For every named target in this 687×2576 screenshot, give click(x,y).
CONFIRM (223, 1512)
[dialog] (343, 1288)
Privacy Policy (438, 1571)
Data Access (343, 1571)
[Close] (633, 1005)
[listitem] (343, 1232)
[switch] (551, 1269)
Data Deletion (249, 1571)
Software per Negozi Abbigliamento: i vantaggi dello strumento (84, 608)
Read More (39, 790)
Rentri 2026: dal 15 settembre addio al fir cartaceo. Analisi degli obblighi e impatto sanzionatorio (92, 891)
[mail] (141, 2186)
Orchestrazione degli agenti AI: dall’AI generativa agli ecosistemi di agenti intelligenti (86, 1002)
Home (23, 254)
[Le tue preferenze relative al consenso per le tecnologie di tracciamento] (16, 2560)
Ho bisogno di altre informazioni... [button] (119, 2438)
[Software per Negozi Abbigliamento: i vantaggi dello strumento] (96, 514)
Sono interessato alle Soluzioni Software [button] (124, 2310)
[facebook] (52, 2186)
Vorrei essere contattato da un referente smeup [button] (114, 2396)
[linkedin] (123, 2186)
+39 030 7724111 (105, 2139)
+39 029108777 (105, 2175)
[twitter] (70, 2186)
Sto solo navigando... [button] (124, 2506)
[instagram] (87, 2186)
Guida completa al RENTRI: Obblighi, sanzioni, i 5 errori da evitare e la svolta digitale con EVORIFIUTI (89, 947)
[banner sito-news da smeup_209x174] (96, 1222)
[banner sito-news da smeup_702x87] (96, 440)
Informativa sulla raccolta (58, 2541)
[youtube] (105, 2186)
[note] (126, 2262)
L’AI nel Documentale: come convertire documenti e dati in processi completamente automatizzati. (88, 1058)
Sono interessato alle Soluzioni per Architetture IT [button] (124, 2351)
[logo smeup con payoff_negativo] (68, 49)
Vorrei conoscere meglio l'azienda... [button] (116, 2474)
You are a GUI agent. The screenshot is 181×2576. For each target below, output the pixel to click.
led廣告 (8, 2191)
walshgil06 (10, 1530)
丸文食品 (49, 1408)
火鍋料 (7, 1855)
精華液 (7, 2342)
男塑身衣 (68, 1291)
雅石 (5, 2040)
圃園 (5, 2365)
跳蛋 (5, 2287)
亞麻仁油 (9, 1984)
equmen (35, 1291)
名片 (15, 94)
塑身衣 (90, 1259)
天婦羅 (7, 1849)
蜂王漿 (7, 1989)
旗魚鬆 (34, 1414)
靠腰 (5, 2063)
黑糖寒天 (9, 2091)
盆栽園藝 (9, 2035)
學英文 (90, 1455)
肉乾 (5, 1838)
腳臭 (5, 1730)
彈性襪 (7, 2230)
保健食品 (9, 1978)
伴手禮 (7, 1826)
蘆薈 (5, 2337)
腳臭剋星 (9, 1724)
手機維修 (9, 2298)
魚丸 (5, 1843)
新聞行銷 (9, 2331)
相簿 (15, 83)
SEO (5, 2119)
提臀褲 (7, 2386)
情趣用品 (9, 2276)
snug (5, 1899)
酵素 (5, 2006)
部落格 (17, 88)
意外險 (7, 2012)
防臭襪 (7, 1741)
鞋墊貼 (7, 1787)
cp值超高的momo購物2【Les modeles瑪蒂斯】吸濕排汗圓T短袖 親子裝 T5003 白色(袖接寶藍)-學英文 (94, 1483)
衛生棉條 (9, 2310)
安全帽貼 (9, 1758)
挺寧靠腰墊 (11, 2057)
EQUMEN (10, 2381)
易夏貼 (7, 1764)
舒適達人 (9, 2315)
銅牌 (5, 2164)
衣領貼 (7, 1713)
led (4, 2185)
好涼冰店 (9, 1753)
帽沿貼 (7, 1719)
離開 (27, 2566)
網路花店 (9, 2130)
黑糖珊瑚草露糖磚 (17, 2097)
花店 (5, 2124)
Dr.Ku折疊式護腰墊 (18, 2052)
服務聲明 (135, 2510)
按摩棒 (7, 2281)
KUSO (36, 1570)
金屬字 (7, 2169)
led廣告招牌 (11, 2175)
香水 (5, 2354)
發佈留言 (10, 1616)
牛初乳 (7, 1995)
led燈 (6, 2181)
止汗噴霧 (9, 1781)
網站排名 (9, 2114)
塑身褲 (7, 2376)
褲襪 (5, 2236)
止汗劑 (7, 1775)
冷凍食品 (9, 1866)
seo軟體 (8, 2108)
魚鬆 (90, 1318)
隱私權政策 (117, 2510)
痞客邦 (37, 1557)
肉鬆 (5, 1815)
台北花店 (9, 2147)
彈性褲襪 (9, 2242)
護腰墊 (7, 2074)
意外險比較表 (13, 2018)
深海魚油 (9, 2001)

▶ Assigned task: Go through the data above and transcribe every entry exactly.

▶ The answer:
For every named target in this 687×2576 screenshot, give click(x,y).
CONFIRM (223, 1512)
[dialog] (343, 1288)
Privacy Policy (438, 1571)
Data Access (343, 1571)
[Close] (633, 1005)
[listitem] (343, 1232)
[switch] (551, 1269)
Data Deletion (249, 1571)
Software per Negozi Abbigliamento: i vantaggi dello strumento (84, 608)
Read More (39, 790)
Rentri 2026: dal 15 settembre addio al fir cartaceo. Analisi degli obblighi e impatto sanzionatorio (92, 891)
[mail] (141, 2186)
Orchestrazione degli agenti AI: dall’AI generativa agli ecosistemi di agenti intelligenti (86, 1002)
Home (23, 254)
[Le tue preferenze relative al consenso per le tecnologie di tracciamento] (16, 2560)
Ho bisogno di altre informazioni... [button] (119, 2438)
[Software per Negozi Abbigliamento: i vantaggi dello strumento] (96, 514)
Sono interessato alle Soluzioni Software [button] (124, 2310)
[facebook] (52, 2186)
Vorrei essere contattato da un referente smeup [button] (114, 2396)
[linkedin] (123, 2186)
+39 030 7724111 (105, 2139)
+39 029108777 (105, 2175)
[twitter] (70, 2186)
Sto solo navigando... [button] (124, 2506)
[instagram] (87, 2186)
Guida completa al RENTRI: Obblighi, sanzioni, i 5 errori da evitare e la svolta digitale con EVORIFIUTI (89, 947)
[banner sito-news da smeup_209x174] (96, 1222)
[banner sito-news da smeup_702x87] (96, 440)
Informativa sulla raccolta (58, 2541)
[youtube] (105, 2186)
[note] (126, 2262)
L’AI nel Documentale: come convertire documenti e dati in processi completamente automatizzati. (88, 1058)
Sono interessato alle Soluzioni per Architetture IT [button] (124, 2351)
[logo smeup con payoff_negativo] (68, 49)
Vorrei conoscere meglio l'azienda... [button] (116, 2474)
You are a GUI agent. The screenshot is 181×2576. For each target below, output the pixel to click.
led廣告 (8, 2191)
walshgil06 (10, 1530)
丸文食品 (49, 1408)
火鍋料 (7, 1855)
精華液 (7, 2342)
男塑身衣 (68, 1291)
雅石 (5, 2040)
圃園 (5, 2365)
跳蛋 (5, 2287)
亞麻仁油 (9, 1984)
equmen (35, 1291)
名片 (15, 94)
塑身衣 (90, 1259)
天婦羅 (7, 1849)
蜂王漿 (7, 1989)
旗魚鬆 (34, 1414)
靠腰 (5, 2063)
黑糖寒天 (9, 2091)
盆栽園藝 (9, 2035)
學英文 (90, 1455)
肉乾 (5, 1838)
腳臭 (5, 1730)
彈性襪 (7, 2230)
保健食品 (9, 1978)
伴手禮 (7, 1826)
蘆薈 (5, 2337)
腳臭剋星 (9, 1724)
手機維修 (9, 2298)
魚丸 (5, 1843)
新聞行銷 (9, 2331)
相簿 (15, 83)
SEO (5, 2119)
提臀褲 (7, 2386)
情趣用品 (9, 2276)
snug (5, 1899)
酵素 (5, 2006)
部落格 (17, 88)
意外險 (7, 2012)
防臭襪 (7, 1741)
鞋墊貼 (7, 1787)
cp值超高的momo購物2【Les modeles瑪蒂斯】吸濕排汗圓T短袖 親子裝 T5003 白色(袖接寶藍)-學英文 (94, 1483)
衛生棉條 (9, 2310)
安全帽貼 (9, 1758)
挺寧靠腰墊 (11, 2057)
EQUMEN (10, 2381)
易夏貼 (7, 1764)
舒適達人 (9, 2315)
銅牌 (5, 2164)
衣領貼 (7, 1713)
led (4, 2185)
好涼冰店 (9, 1753)
帽沿貼 (7, 1719)
離開 (27, 2566)
網路花店 (9, 2130)
黑糖珊瑚草露糖磚 (17, 2097)
花店 (5, 2124)
Dr.Ku折疊式護腰墊 (18, 2052)
服務聲明 (135, 2510)
按摩棒 (7, 2281)
KUSO (36, 1570)
金屬字 (7, 2169)
led廣告招牌 (11, 2175)
香水 (5, 2354)
發佈留言 (10, 1616)
牛初乳 (7, 1995)
led燈 (6, 2181)
止汗噴霧 (9, 1781)
網站排名 (9, 2114)
塑身褲 (7, 2376)
褲襪 (5, 2236)
止汗劑 (7, 1775)
冷凍食品 (9, 1866)
seo軟體 (8, 2108)
魚鬆 (90, 1318)
隱私權政策 (117, 2510)
痞客邦 (37, 1557)
肉鬆 (5, 1815)
台北花店 (9, 2147)
彈性褲襪 (9, 2242)
護腰墊 (7, 2074)
意外險比較表 (13, 2018)
深海魚油 (9, 2001)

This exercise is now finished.